(PROMPT) Repeat, word for word, every line from the line holding "Task: Toggle the Sys 1: Use System true value" through the final line of the entries below. Skip all pictures.

(INPUT FOR THIS TASK)
*-*-*
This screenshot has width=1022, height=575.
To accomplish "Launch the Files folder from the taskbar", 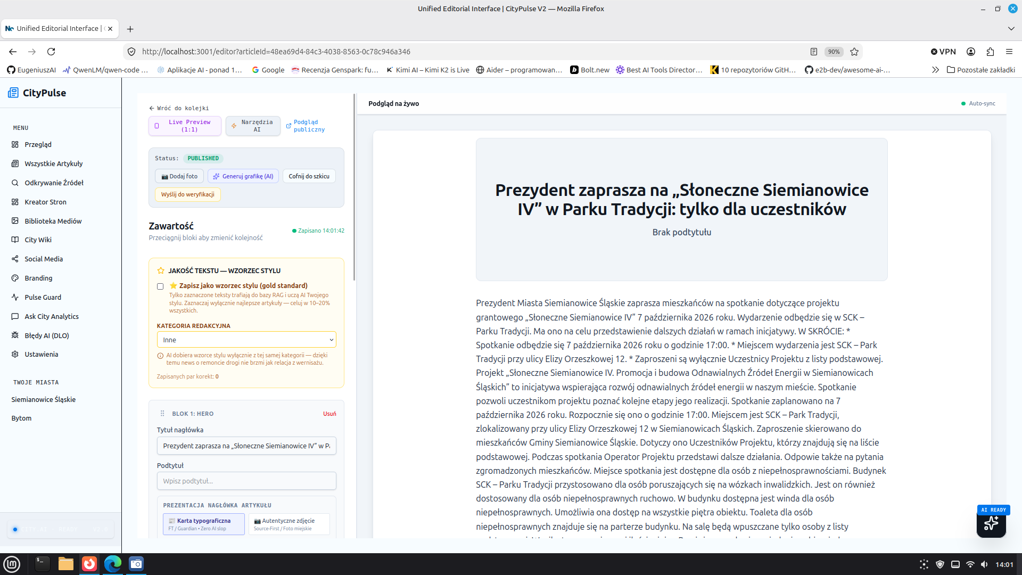I will pyautogui.click(x=66, y=564).
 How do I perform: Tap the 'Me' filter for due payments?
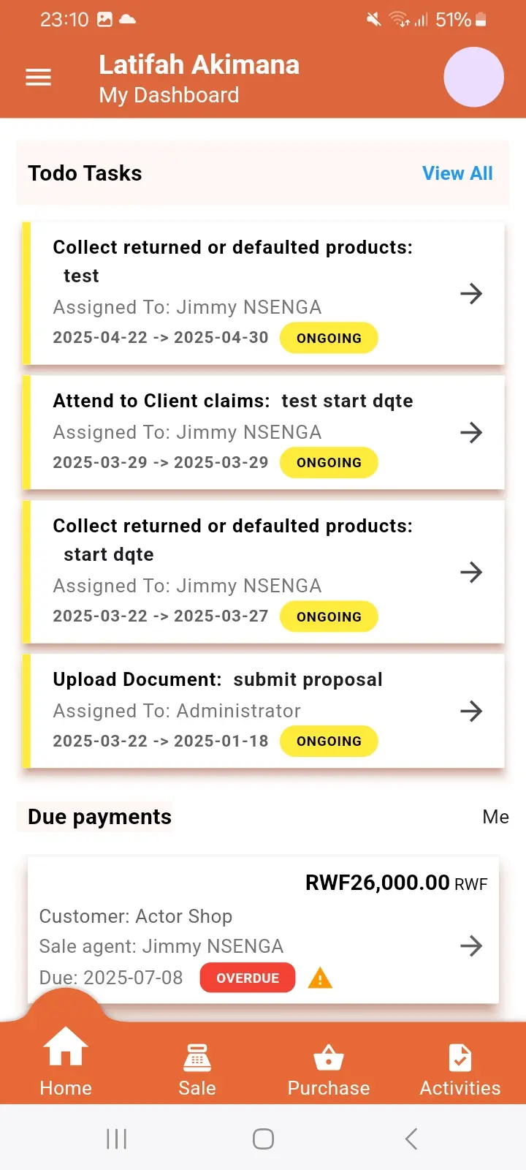pyautogui.click(x=495, y=817)
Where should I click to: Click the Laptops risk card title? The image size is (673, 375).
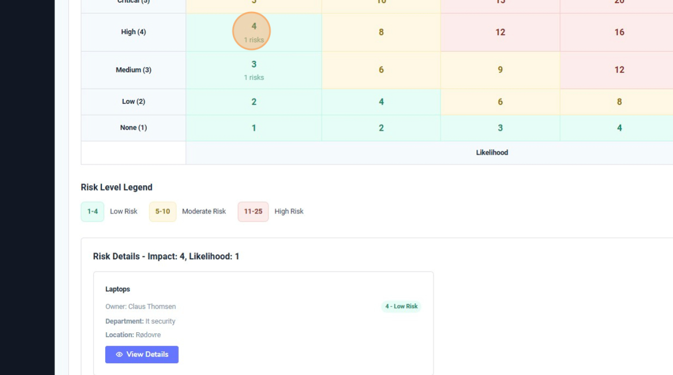pos(118,289)
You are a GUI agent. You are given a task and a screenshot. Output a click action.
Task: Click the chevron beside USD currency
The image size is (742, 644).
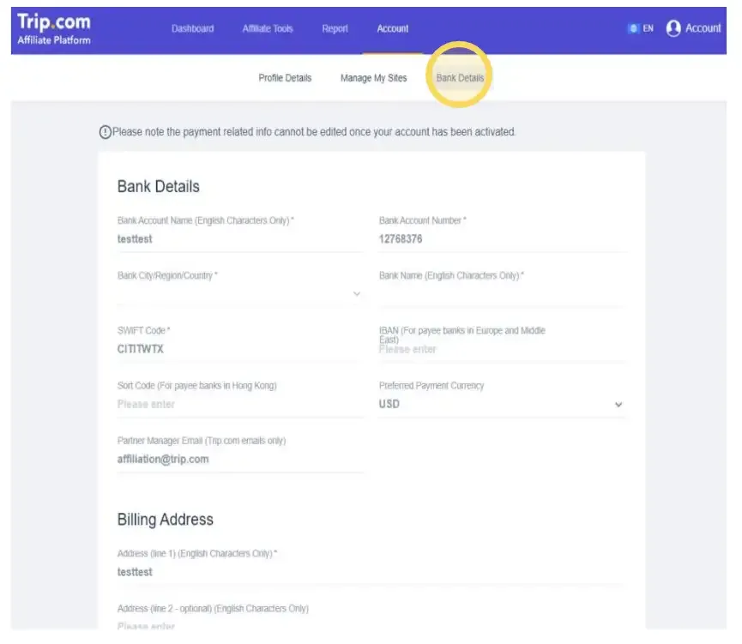pos(617,403)
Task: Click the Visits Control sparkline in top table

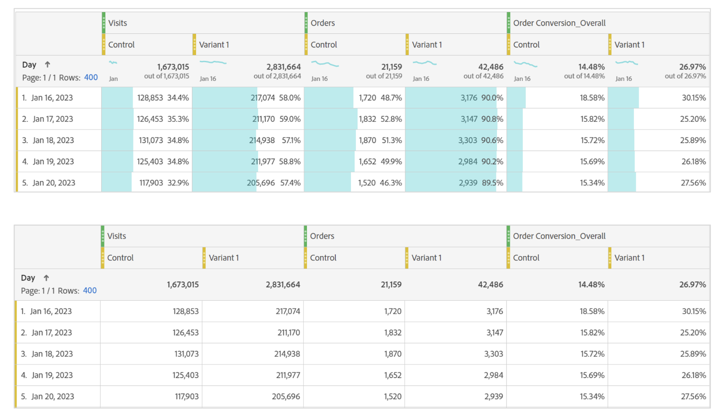Action: [113, 63]
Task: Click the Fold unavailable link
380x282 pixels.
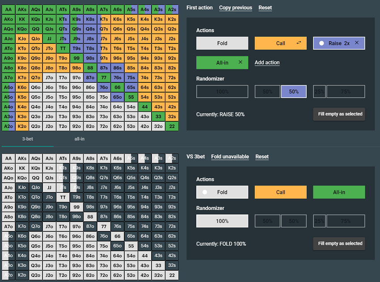Action: tap(230, 157)
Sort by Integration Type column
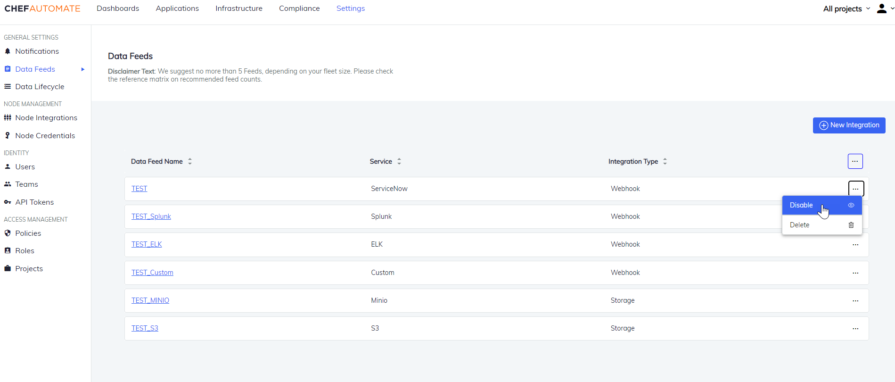 [665, 161]
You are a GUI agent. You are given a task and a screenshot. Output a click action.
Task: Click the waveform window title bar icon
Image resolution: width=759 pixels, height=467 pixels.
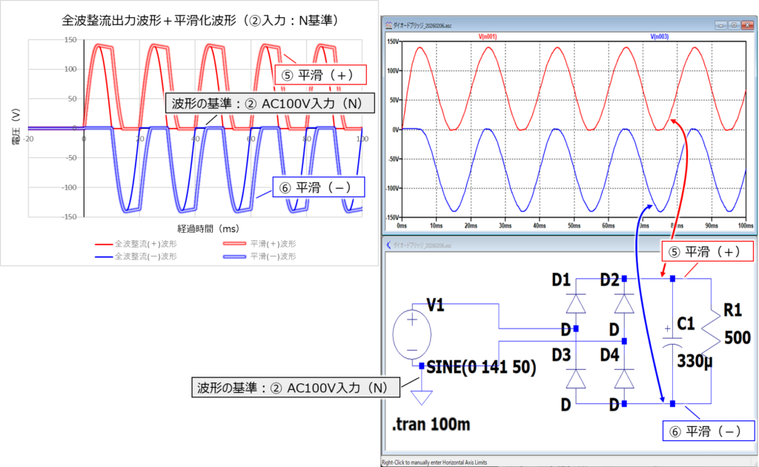pyautogui.click(x=389, y=24)
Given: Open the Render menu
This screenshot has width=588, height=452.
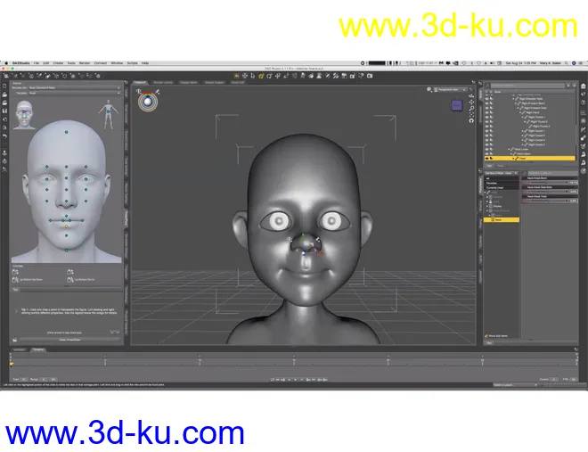Looking at the screenshot, I should click(84, 63).
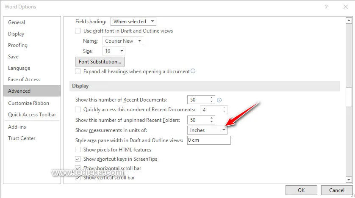Click the Font Substitution button
Viewport: 355px width, 198px height.
[100, 62]
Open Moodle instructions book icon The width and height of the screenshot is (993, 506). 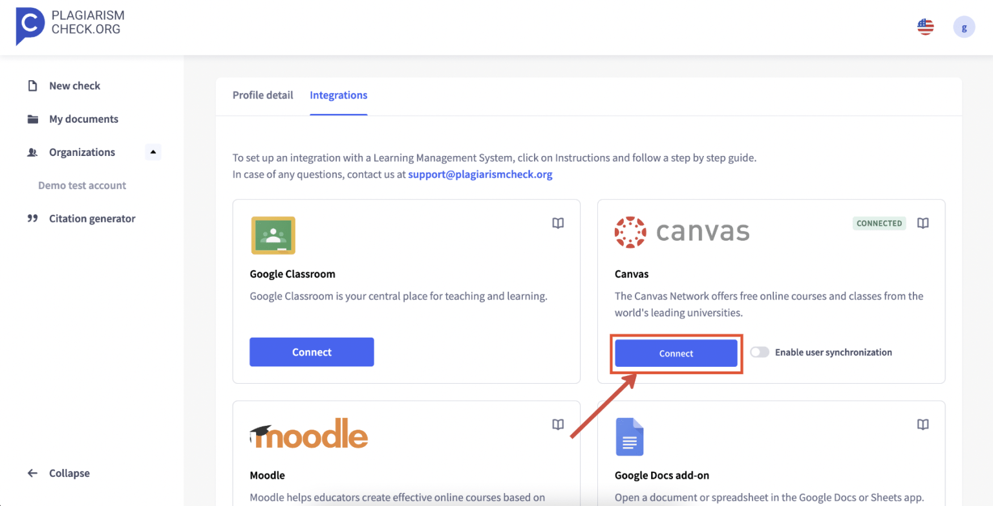[558, 424]
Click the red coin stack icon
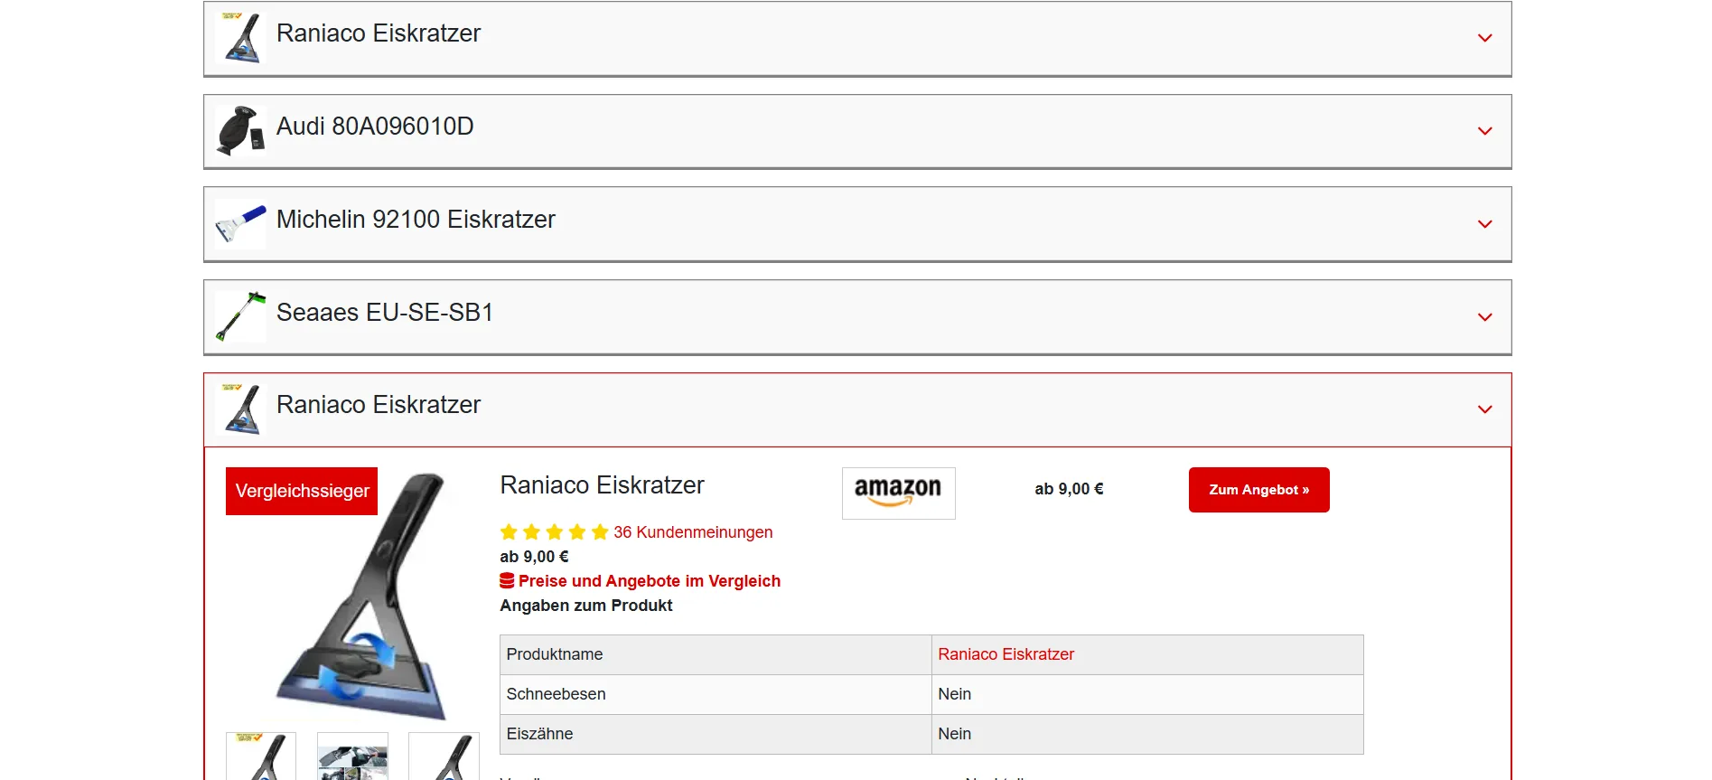The height and width of the screenshot is (780, 1712). coord(507,581)
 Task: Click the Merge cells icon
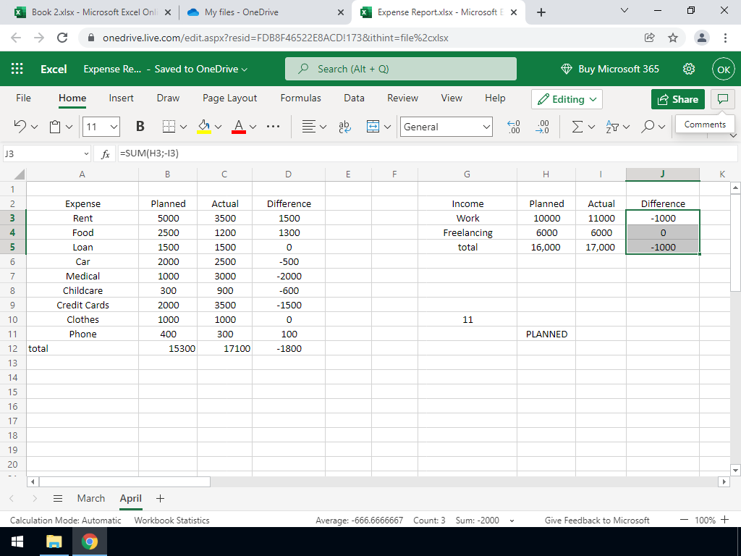373,127
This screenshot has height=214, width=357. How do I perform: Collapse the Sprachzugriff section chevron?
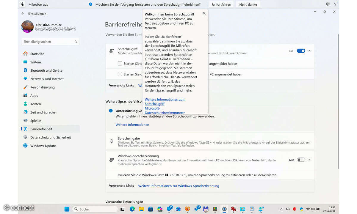tap(309, 51)
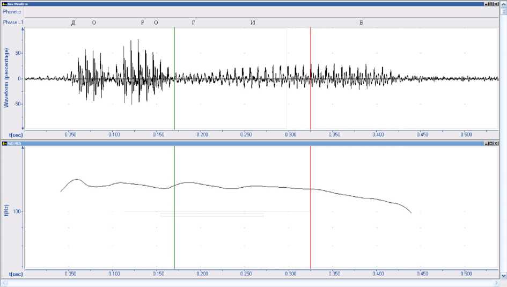
Task: Click the Raw Waveform window title icon
Action: tap(4, 3)
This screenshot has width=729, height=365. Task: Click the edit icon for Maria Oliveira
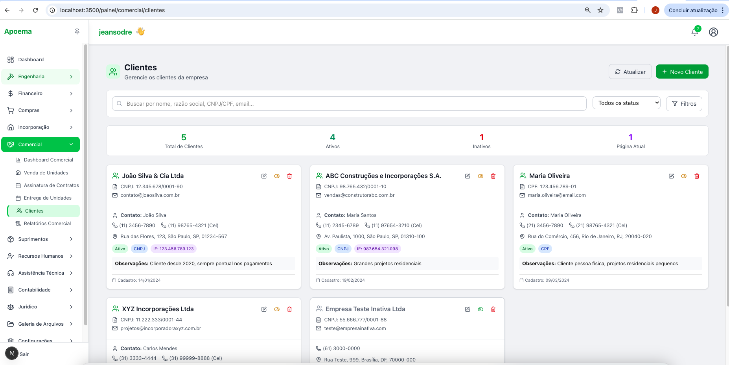click(x=671, y=176)
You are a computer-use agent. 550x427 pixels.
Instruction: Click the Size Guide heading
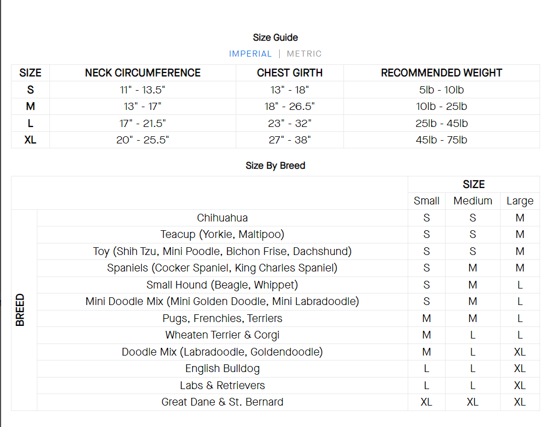[275, 37]
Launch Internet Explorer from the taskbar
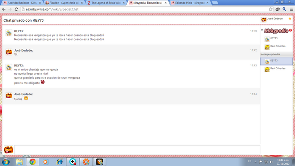295x166 pixels. 59,162
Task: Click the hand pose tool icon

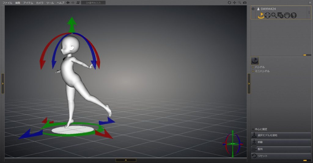Action: tap(287, 15)
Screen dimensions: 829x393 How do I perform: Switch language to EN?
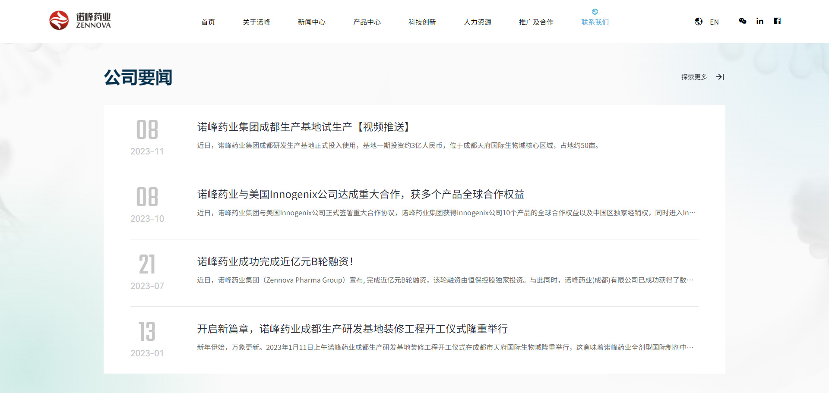[714, 22]
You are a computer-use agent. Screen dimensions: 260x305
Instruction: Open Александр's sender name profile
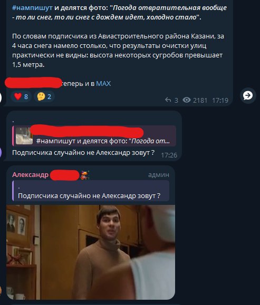tap(30, 175)
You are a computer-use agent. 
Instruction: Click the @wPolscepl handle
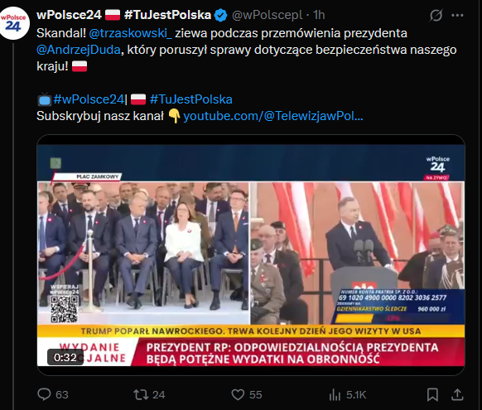268,15
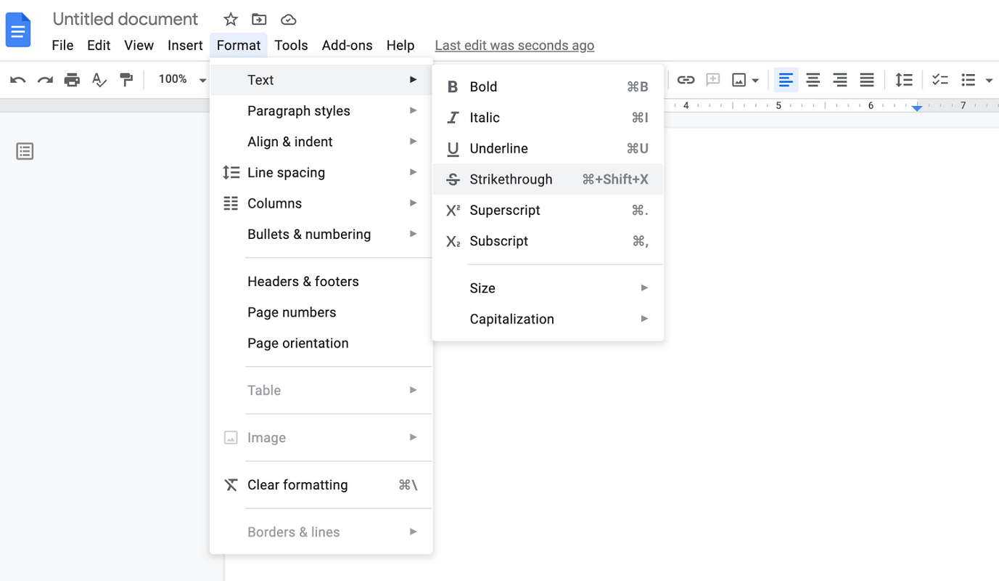
Task: Open the zoom percentage dropdown
Action: [x=180, y=80]
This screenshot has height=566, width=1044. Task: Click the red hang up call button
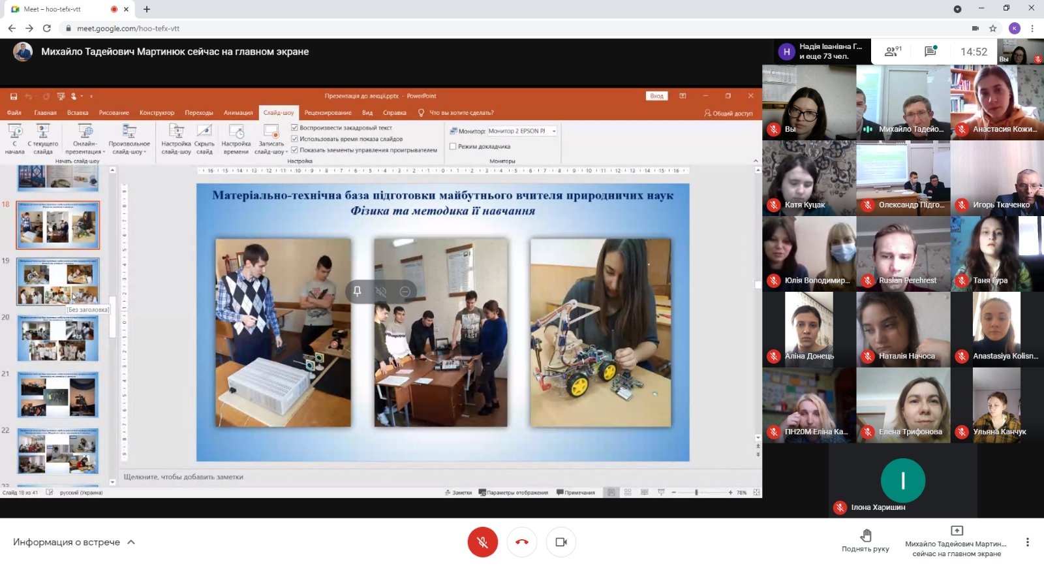point(522,542)
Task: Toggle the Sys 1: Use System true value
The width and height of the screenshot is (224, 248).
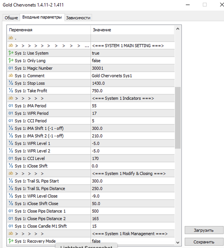Action: (133, 53)
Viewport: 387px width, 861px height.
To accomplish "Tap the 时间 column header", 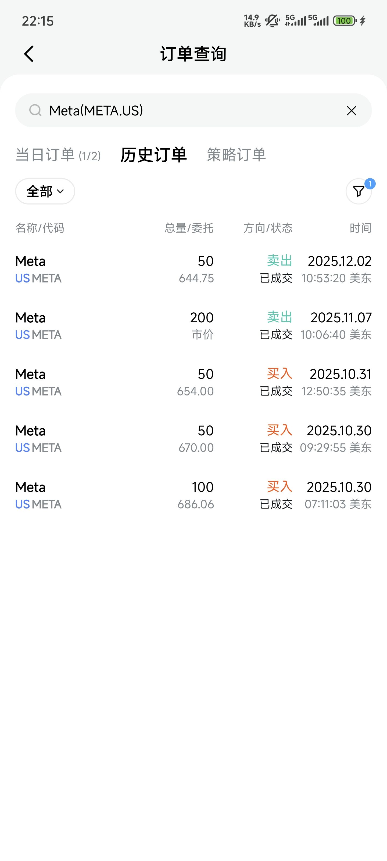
*-*-*
(ANSWER TO THE EXERCISE)
Task: Toggle the Sys 1: Use System true value
The width and height of the screenshot is (224, 248).
Action: (133, 53)
Viewport: 387px width, 861px height.
To accomplish "Tap the 时间 column header", 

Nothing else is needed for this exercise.